En 1997, année où le fameux label néerlandais SI Music dédié au rock néo-progressif fermait ses portes, Angular Records et Stefan Kost prenaient le relais pour quelques années et publiaient parmi d'autres pépites une galette formidable produite par un groupe allemand formé quelques années auparavant, porté par un chant féminin glissant sur des nappes de claviers typiques du genre, se démarquant d'une concurrence féroce où le pire côtoyait régulièrement le quelconque.
Après près de 20 années de silence, Cromwell revient au premier plan avec un album conceptuel traitant des années communistes vécues derrière le rideau de fer, porté une nouvelle fois par le label néo-progressif du moment (Progressive Promotion), avec le seul Wolfgang Täffner survivant du line-up original, la voix étant cette fois assurée par un organe mâle, en l'occurrence celui de Holger Weckbach.
Comme lors de son premier album, Cromwell développe un néo-progressif énergique et puissant, qui évoquera aux fans du genre leurs cousins bataves de Knight Area et autres Egdon Heath. Porté par une section rythmique basse/batterie classique qui manie à bon escient la syncope, la plupart des titres voient leur énergie renforcée par une guitare rythmique tranchante qui donne un léger côté "hard" à l'ensemble. Si les nostalgiques regretteront la voix féminine d'Anke Täffner, force est de constater que le nouveau titulaire du poste s'en sort à merveille, collant parfaitement au style à la fois mélodique et énergique du groupe. Il suffit pour s'en rendre compte de passer l'oreille sur une plage qui pourrait faire office de single ('Kissing Dynamite') pour mesurer toute l'étendue du talent de monsieur.
Mais, la véritable marque de fabrique de Cromwell réside d'abord et avant tout dans les claviers de son géniteur, de ceux qui dès les premières mesures permettent de cataloguer cette musique dans la case néo-progressive.

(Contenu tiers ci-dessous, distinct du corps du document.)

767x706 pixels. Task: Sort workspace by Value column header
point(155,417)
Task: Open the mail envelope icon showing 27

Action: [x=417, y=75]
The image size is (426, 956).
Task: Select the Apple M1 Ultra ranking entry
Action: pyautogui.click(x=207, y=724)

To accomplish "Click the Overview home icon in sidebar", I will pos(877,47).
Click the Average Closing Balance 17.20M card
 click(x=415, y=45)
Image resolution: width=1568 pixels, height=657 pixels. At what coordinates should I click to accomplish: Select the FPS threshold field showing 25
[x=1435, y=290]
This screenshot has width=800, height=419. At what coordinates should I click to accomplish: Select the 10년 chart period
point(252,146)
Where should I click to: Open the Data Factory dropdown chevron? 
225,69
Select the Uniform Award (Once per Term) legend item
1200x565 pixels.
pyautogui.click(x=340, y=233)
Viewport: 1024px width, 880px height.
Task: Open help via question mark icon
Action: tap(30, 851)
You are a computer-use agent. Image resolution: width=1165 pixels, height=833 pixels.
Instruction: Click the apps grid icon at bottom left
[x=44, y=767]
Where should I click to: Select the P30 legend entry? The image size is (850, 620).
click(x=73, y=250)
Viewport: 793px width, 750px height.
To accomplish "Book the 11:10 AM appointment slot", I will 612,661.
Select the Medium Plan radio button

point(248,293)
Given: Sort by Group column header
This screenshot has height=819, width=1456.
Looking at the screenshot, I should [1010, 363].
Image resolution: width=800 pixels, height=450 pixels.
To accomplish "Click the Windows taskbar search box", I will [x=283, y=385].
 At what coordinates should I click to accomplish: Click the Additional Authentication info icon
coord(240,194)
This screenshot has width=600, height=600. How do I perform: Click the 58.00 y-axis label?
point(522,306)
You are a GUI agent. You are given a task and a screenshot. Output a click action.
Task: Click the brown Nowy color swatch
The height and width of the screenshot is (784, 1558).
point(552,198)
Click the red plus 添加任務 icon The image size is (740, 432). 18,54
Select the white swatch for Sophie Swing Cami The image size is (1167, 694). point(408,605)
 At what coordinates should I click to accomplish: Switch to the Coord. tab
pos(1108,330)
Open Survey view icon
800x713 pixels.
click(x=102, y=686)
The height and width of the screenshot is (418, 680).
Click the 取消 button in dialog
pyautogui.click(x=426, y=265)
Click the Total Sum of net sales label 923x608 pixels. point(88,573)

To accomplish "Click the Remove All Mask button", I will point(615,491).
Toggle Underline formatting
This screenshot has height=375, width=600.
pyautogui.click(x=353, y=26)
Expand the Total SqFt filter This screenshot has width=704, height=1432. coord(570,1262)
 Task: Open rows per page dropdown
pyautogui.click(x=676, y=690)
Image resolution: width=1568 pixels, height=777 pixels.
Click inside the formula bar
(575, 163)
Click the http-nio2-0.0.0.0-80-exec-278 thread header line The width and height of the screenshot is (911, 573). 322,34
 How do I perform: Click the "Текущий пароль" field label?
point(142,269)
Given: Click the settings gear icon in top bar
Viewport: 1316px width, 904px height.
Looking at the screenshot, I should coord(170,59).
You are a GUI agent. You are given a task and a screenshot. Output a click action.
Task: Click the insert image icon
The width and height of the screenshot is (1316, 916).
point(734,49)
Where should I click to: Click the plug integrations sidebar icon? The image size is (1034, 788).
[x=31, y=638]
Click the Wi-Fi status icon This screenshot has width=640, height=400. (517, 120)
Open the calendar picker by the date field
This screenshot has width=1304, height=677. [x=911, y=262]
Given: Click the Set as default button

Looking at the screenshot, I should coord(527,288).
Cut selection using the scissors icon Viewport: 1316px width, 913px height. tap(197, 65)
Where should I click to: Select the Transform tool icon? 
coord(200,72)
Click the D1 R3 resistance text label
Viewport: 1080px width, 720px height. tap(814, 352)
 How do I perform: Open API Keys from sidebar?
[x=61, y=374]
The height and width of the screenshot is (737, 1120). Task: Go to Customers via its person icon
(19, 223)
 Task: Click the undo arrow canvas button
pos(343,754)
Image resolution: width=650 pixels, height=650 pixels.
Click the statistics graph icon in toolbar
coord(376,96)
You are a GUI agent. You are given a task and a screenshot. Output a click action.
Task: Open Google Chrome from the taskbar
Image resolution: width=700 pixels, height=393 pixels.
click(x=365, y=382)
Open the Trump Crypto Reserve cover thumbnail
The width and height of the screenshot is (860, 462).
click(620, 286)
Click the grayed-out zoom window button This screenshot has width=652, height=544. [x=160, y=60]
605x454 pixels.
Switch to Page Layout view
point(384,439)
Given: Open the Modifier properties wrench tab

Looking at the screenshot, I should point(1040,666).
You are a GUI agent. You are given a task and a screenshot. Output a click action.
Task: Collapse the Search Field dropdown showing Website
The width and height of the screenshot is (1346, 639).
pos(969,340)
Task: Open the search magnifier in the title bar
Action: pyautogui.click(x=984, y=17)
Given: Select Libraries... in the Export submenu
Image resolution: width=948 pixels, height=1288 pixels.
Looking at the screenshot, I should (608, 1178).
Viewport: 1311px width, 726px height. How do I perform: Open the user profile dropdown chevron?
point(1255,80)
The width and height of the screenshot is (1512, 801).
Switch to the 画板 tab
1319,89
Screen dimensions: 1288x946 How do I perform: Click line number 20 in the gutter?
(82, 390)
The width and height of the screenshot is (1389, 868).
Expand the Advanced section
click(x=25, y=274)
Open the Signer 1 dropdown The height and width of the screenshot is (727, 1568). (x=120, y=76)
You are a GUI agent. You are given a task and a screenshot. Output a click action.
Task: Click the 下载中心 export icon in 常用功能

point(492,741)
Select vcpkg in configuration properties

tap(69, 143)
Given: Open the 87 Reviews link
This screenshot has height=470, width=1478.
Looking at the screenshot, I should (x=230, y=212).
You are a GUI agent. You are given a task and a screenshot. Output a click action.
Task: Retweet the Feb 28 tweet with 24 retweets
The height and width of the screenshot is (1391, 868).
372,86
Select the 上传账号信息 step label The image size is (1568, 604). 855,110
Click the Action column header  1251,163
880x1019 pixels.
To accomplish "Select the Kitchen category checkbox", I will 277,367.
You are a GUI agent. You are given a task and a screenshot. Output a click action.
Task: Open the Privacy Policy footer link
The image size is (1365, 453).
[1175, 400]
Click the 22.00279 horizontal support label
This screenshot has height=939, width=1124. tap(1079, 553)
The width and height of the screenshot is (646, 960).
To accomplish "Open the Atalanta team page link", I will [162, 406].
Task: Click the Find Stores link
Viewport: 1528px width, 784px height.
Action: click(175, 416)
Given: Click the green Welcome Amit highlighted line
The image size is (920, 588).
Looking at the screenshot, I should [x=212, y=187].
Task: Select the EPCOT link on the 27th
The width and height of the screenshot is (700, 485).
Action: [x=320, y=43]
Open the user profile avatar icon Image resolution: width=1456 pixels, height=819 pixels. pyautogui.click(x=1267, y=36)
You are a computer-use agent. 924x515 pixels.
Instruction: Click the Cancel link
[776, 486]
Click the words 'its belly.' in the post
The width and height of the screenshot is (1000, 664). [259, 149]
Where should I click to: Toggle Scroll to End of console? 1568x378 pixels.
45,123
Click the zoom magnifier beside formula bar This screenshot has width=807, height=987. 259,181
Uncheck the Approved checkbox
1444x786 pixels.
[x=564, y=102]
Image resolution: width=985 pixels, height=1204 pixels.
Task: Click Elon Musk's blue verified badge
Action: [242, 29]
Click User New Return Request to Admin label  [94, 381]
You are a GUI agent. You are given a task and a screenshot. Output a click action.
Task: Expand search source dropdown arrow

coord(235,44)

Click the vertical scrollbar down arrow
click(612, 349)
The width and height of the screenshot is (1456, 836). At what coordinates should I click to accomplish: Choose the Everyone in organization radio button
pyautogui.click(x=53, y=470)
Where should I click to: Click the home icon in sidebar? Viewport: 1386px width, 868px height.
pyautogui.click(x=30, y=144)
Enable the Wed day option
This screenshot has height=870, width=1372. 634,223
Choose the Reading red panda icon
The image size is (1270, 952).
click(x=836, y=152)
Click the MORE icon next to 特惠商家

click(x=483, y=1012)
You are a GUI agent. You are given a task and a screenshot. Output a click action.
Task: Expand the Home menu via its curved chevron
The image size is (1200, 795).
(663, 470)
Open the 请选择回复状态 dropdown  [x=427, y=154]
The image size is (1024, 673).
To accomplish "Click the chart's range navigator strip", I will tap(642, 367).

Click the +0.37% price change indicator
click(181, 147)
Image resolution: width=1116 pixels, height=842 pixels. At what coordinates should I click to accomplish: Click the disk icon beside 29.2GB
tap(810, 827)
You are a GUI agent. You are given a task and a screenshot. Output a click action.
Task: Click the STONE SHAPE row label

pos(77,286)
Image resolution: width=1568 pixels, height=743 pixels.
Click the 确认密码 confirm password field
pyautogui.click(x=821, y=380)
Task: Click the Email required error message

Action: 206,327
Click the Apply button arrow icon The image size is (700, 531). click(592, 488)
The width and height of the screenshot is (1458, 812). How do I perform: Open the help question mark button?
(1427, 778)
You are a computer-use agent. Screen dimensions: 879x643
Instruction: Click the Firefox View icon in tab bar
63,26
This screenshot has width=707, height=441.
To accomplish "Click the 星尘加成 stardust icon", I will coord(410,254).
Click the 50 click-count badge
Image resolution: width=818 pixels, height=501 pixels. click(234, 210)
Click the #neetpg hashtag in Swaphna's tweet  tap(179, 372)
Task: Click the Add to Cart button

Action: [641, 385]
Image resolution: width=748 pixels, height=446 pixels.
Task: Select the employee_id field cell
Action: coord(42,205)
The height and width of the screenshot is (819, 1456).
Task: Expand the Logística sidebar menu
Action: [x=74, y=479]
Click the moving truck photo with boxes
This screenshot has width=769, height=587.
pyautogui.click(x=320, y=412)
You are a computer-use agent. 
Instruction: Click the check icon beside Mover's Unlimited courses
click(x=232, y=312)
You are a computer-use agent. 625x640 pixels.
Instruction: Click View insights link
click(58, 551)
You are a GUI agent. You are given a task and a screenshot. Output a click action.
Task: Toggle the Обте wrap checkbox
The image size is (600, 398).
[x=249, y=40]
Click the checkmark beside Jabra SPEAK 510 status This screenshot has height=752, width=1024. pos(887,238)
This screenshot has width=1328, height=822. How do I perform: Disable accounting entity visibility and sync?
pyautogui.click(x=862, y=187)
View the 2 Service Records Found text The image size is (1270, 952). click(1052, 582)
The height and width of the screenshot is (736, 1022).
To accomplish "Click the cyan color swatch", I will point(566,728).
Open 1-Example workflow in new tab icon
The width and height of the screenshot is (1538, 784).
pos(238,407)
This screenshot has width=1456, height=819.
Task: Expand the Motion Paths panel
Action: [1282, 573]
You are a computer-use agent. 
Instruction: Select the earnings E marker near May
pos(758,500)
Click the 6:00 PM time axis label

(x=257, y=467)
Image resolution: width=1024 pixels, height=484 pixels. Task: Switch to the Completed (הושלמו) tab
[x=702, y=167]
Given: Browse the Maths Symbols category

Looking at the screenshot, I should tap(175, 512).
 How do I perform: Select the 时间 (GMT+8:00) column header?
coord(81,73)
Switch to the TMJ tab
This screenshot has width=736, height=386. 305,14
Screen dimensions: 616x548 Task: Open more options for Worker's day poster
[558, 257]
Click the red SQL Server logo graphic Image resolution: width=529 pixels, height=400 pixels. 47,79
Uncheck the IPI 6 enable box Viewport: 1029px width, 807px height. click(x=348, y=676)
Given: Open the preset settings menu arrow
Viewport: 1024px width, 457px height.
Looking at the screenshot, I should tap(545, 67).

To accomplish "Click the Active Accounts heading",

Que les amateurs exclusifs de Moog et autres Mellotron sortent immédiatement leurs mouchoirs, ils ne trouveront ici que du clavier bien gras, aux sonorités typiques, remplissant (envahissant diront certains) à eux seuls l'espace sonore, et prenant systématiquement le lead mélodique. Les amateurs apprécieront très certainement, quant aux autres il leur restera les trois minutes de respiration instrumentale proposées par 'The Lights', mettant en avant une guitare acoustique pastorale qui rappelle les ambiances de "Hergest Ridge" (de qui vous savez), soutenue par un discret murmure de claviers/violoncelle.
Bien évidemment, un bon album de néo ne serait rien sans des mélodies percutantes et variées, et là encore nous sommes plutôt bien servis, que ce soit avec 'Starlit Sands' qui ouvre les hostilités, mais aussi et surtout avec le sommet de l'album formé par les huit minutes de 'Black Red Chapter'.
Vous l'aurez compris, si vous n'aimez pas le néo-progressif, fuyez cette nouvelle publication de Cromwell dans laquelle vous ne trouverez que caricatures du genre (moins les interminables soli de guitare, plutôt absents tout au long des 56 minutes proposées). A contrario, pour ceux que le genre passionne, vous vous retrouverez plongés dans un univers certes bien balisé, mais conçu et réalisé de telle manière qu'il sera difficile de s'en extirper avant la fin, tant les mélodies et la mise en forme sonore s'avèrent prenantes. La note finale vous situera la catégorie dans laquelle nous nous rangeons.